### TÂCHES À RÉALISER
**A.** Répondez aux questions suivantes d'après le texte sur le Graduel :
(i) Quelle référence de psaume est donnée pour le passage où le Psalmiste exalte la bonté du Seigneur ?
(ii) Dans quel évangile le Sauveur se présente-t-il comme l'aliment véritable ?
(iii) D'après le Graduel, que fait le Seigneur après avoir ouvert sa main ?
**B.** Rédigez la suite du texte sur le Graduel et le Verset alléluiatique, en reprenant après sa dernière phrase.

### TEXTE À LIRE
Le Graduel et le Verset alléluiatique présentent un nouvel exemple de ce parallélisme entre les deux Testaments, que nous avons remarqué dans la contexture des Répons de l’Office Nocturne. Le Psalmiste (Psalm. 144, 15-16.) y exalte la bonté infinie du Seigneur, dont tout être vivant attend sa nourriture ; et le Sauveur s’y présente lui-même à nous, dans saint Jean (s. Jean 6, 56 – 57), comme l’aliment véritable.

Graduel

Les yeux de toute créature espèrent en Vous, Seigneur, et Vous donnez à chacune sa nourriture en temps opportun. Vous ouvrez Votre main, et Vous comblez de bénédiction tout ce qui respire. Alléluia, alléluia. V/. Ma chair est vraiment nourriture, et Mon sang est vraiment breuvage: celui qui mange Ma chair et boit Mon sang demeure en Moi, et Moi en lui.

### MATÉRIEL FOURNI

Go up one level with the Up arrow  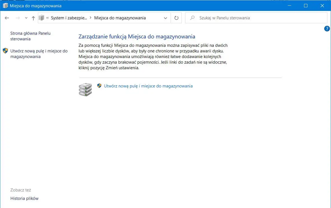click(33, 18)
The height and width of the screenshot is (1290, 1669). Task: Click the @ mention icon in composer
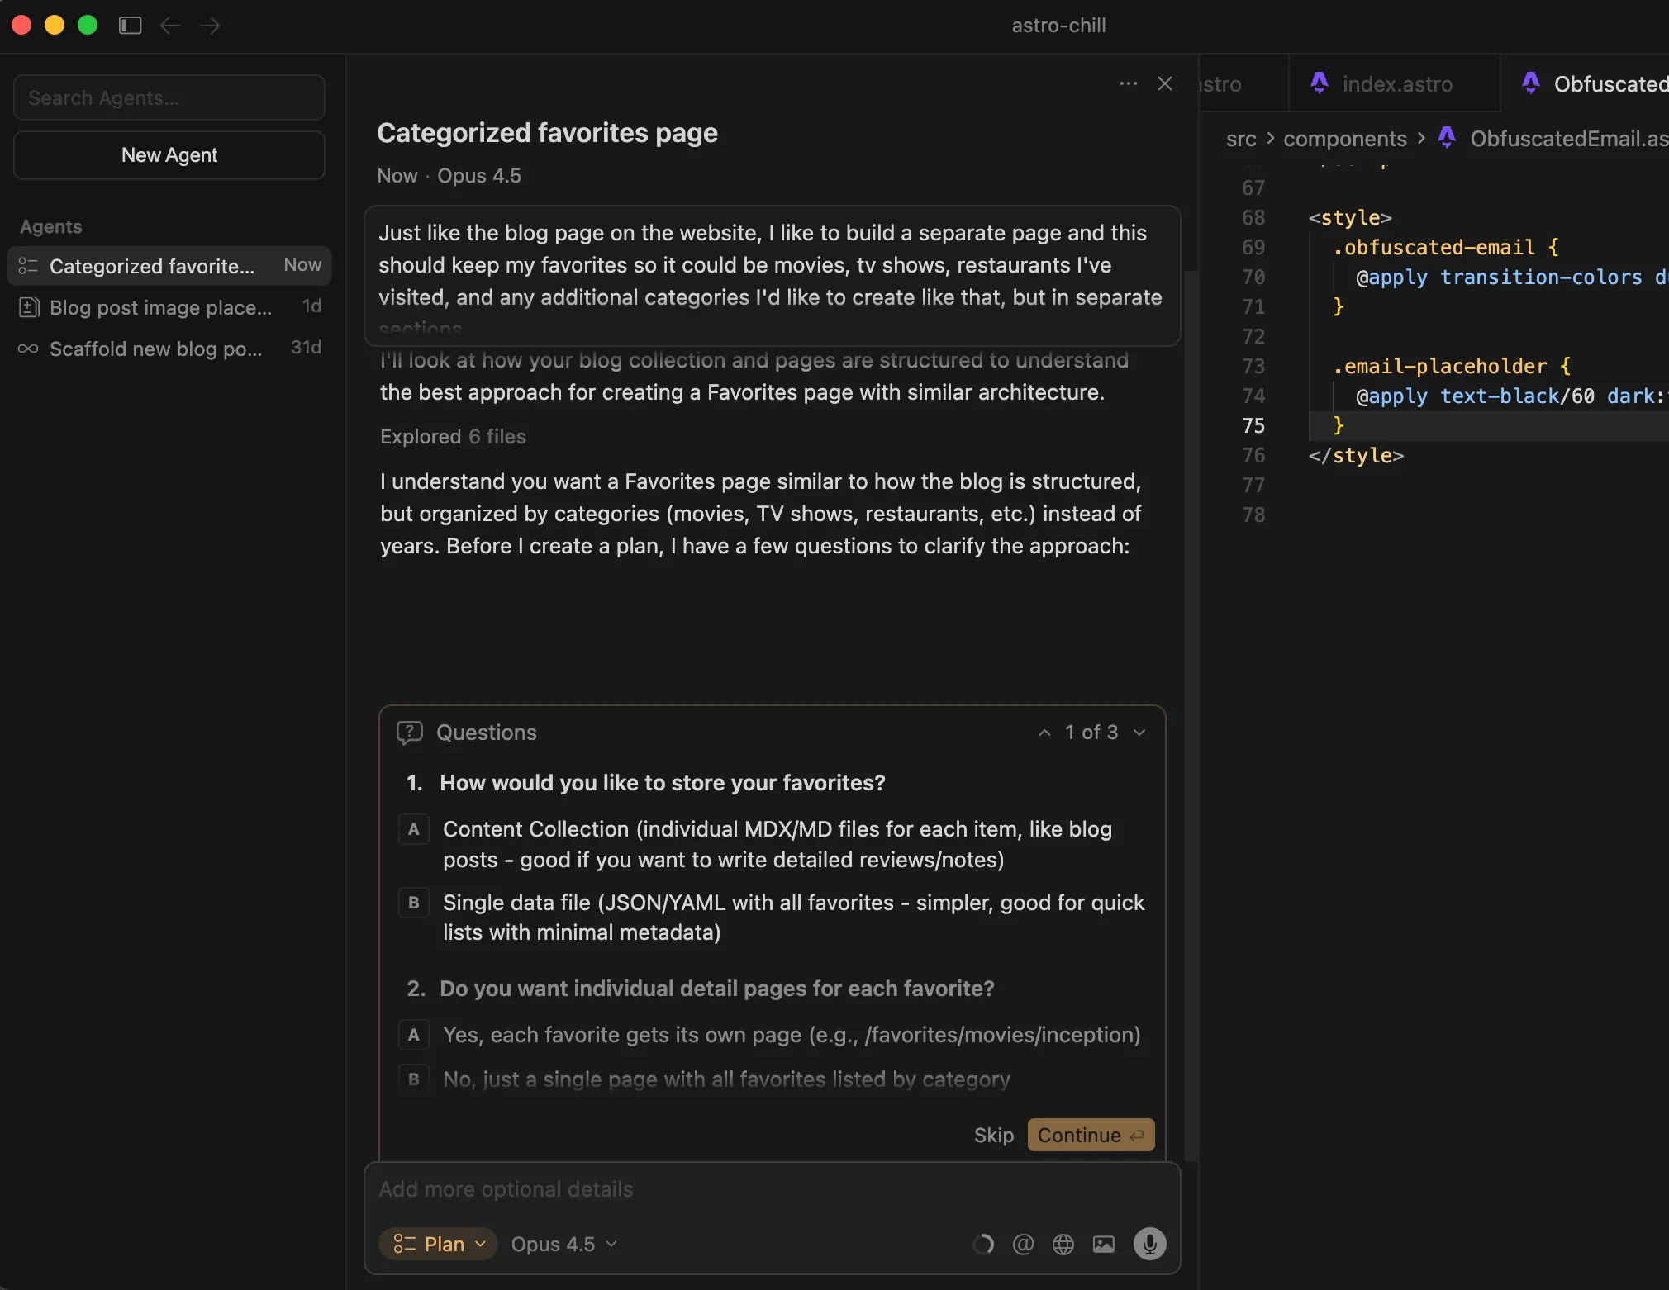(1023, 1244)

### RÉSULTATS OBTENUS
**A.**
(i) Psaume 144, versets 15-16.
(ii) Dans l'évangile de saint Jean (6, 56-57).
(iii) Il comble de bénédiction tout ce qui respire.

**B.**
Vient ensuite la Séquence, œuvre célèbre et toute singulière du Docteur angélique, où l’Église, la vraie Sion, manifeste son enthousiasme, épanche son amour pour le Pain vivant et vivifiant, en des termes d’une précision scolastique qui semblerait devoir défier toute poésie dans la forme. Le mystère eucharistique s’y développe avec la plénitude concise et la majesté simple et grandiose dont l’Ange de l’École eut le secret merveilleux. Cette exposition substantielle de l’objet de la fête, soutenue par un chant en harmonie avec la pensée, justifie pleinement l’enthousiasme excité dans l’âme par la succession de ces strophes magistrales.

Latin Français
Lauda Sion Salvatorem, Lauda ducem et pastorem In hymnis et canticis. Chante ton Sauveur, ô Sion ! par des hymnes et des cantiques, célèbre ton chef et ton pasteur.
Quantum potes, tantum aude: Quia major omni laude, Nec laudare sufficis. Ose le faire autant qu’il est en ton pouvoir ; car tu ne pourras jamais assez louer celui qui est au-dessus de toute louange.
Laudis thema specialis, Panis vivus et vitalis Hodie proponitur. Le sujet de tes chants aujourd’hui, c’est le pain vivant, le pain qui donne la vie.
Quem in sacræ mensa cœnæ, Turbæ fractrum duodenæ Datum non ambigitur. Nous savons qu’il fut donné à la troupe des douze frères, lors du banquet de la cène sacrée.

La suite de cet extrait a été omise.